Il est possible de retrouver l’empreinte de ces présences françaises sur l’université en différents domaines. De la même façon, il ne paraît pas exagéré d’affirmer que les professeurs qui arrivent au Brésil jusqu’à la fin de la guerre - quand se modifient les caractéristiques de la collaboration universitaire franco-brésilienne - ont été marqués, chacun à sa façon, par la période passée dans le pays. Cette affirmation est encore plus vraie dans certains cas, comme celui de Roger Bastide, dont l’expérience de seize ans au Brésil (1938-1954), redéfinit parcours et production, faisant de lui un spécialiste des sujets afro-brésiliens, attentif au problème des contacts culturels.
L’oeuvre de Bastide tire profit des recherches réalisées au Brésil sur le folklore, les arts, les religions et les relations raciales, ainsi que de différentes traditions intellectuelles nationales, qu’il lit et commente. Les religions afro-brésiliennes, un de ses principaux centres d’intérêt, ont été étudiées depuis un double point de vue : sous l’angle sociologique, comme dans l’article de 1945, « Structures sociales et religions afro-brésiliennes » ou dans le livre Les religions africaines au Brésil (1960), entre autres, et sous un angle plus ethnographique, par exemple dans Le candomblé de Bahia (1958).
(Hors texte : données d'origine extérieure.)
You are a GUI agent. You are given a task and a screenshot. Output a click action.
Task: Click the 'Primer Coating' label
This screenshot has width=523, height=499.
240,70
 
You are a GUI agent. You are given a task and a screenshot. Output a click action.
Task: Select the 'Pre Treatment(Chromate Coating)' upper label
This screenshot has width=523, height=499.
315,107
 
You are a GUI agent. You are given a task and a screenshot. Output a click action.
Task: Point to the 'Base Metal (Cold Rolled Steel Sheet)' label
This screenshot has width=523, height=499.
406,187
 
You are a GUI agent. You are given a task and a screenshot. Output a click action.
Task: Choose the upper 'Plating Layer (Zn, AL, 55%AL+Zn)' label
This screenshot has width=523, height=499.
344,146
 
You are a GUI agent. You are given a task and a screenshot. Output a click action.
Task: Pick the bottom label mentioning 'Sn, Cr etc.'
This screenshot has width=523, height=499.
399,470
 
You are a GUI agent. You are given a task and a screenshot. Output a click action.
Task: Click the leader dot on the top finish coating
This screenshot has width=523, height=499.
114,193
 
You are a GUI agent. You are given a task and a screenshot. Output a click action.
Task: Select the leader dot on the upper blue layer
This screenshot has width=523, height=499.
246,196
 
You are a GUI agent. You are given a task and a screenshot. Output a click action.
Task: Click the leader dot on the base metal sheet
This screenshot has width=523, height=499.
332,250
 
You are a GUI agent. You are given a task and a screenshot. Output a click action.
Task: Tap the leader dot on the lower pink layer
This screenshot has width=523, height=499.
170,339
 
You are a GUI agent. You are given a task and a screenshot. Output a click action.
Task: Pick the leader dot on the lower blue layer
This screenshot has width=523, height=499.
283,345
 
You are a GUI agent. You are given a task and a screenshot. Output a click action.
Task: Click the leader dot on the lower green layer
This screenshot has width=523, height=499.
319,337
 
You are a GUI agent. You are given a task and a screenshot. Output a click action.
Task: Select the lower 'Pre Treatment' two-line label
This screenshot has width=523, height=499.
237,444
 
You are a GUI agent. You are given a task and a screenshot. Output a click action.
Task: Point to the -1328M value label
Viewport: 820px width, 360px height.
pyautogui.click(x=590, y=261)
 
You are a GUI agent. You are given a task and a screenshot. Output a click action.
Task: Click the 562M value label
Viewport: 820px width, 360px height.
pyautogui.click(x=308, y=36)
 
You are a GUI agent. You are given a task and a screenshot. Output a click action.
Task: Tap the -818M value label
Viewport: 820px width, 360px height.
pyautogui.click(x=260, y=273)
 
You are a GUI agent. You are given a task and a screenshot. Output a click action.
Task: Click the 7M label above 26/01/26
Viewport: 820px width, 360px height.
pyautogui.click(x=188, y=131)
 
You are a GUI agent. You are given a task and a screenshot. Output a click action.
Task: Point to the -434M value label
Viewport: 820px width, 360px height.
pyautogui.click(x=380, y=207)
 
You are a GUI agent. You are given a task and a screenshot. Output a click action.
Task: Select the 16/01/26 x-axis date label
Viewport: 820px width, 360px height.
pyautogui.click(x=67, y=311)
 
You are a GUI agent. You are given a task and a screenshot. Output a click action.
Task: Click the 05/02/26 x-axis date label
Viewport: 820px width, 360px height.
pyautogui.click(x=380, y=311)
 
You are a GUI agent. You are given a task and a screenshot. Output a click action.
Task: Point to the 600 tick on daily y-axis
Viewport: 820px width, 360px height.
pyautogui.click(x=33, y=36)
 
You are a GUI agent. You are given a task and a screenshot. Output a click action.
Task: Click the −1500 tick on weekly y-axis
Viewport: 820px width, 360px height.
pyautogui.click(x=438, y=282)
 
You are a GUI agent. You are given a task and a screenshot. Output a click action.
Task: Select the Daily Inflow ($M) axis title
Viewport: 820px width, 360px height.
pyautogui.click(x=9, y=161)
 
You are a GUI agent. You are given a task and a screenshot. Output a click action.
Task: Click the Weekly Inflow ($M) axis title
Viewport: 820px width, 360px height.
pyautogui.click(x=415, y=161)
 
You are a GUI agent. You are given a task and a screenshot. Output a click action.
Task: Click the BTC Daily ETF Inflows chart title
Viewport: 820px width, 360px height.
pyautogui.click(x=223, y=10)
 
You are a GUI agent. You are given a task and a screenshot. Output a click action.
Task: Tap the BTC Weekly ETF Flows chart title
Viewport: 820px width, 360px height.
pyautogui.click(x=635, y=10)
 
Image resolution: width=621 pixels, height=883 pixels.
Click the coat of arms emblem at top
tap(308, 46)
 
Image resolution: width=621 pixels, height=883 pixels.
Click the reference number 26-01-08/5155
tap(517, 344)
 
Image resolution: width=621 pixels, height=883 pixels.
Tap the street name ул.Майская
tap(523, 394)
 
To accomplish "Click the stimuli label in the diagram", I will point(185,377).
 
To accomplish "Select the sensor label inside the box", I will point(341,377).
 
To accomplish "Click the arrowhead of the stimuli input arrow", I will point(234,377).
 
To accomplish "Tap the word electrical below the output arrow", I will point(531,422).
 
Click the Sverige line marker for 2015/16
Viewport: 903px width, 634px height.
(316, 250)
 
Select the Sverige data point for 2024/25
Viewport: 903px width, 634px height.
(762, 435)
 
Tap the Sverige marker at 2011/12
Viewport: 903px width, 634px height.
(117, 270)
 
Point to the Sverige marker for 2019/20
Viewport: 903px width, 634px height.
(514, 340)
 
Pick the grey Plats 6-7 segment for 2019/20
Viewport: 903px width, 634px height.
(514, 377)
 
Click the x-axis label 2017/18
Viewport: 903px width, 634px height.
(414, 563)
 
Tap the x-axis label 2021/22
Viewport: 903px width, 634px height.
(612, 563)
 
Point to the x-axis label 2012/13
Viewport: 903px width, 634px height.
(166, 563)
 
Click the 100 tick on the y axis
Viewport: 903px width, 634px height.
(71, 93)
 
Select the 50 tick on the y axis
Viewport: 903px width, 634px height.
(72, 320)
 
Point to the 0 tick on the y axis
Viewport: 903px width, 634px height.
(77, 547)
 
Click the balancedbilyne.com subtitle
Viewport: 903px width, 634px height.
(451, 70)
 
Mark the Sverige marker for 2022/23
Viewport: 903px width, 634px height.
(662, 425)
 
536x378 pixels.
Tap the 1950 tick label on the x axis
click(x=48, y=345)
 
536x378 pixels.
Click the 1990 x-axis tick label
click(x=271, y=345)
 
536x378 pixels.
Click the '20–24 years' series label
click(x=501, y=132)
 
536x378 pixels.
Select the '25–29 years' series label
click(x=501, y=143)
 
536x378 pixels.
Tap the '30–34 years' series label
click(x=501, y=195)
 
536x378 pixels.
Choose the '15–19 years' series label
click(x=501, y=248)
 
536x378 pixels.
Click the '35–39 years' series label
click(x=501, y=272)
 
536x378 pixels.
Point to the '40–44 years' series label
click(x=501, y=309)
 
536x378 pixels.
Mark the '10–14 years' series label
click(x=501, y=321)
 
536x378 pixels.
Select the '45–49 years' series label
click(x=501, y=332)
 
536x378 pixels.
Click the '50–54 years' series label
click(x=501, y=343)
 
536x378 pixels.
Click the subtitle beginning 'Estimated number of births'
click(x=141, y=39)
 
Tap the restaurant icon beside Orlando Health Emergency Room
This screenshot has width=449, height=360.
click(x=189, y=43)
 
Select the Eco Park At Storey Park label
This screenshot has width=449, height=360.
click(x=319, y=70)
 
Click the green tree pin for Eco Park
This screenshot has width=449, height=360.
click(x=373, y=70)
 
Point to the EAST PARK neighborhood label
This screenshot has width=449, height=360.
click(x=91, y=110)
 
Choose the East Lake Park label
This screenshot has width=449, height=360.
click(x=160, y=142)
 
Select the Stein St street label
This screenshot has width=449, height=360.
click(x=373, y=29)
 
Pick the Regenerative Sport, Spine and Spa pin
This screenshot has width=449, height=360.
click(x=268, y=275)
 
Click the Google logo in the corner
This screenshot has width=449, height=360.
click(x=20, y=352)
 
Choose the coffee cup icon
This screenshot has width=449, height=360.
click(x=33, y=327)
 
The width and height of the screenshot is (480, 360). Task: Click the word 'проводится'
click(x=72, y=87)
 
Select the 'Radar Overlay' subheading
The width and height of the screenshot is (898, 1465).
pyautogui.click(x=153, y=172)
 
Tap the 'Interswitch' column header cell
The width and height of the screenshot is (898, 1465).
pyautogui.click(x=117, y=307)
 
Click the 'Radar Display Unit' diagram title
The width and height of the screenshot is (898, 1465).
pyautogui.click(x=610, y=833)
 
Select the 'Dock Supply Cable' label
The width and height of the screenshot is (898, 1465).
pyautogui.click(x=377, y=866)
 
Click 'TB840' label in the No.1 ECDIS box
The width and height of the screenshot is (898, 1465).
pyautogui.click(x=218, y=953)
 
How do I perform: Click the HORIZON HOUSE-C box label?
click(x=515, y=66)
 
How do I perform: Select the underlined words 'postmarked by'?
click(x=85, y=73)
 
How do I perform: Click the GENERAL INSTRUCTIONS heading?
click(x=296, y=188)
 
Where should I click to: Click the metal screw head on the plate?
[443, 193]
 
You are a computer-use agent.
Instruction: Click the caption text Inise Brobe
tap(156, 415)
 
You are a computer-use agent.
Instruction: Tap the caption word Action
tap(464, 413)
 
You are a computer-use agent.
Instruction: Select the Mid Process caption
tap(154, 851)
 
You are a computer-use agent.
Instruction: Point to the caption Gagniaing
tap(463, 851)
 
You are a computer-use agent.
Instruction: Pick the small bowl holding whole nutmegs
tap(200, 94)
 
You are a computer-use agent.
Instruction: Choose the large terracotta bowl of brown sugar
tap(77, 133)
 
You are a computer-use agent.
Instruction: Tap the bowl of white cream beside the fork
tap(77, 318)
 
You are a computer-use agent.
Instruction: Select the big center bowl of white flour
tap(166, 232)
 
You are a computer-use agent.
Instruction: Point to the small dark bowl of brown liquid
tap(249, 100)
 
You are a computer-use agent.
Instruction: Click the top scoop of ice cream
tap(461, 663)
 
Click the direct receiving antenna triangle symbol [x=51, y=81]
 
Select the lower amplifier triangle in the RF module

Sa curiosité pour la compréhension des relations entre noirs et blancs, éveillée précocement, connaît un nouveau souffle dans les années 1950, quand il coordonne avec Florestan Fernandes une recherche à Sao Paulo, sous les auspices de l’UNESCO. A partir de cette expérience il écrit divers articles, parmi lesquels « Les relations raciales au Brésil » (1957), de façon à penser l’insertion du noir dans la structure sociale, et le racisme.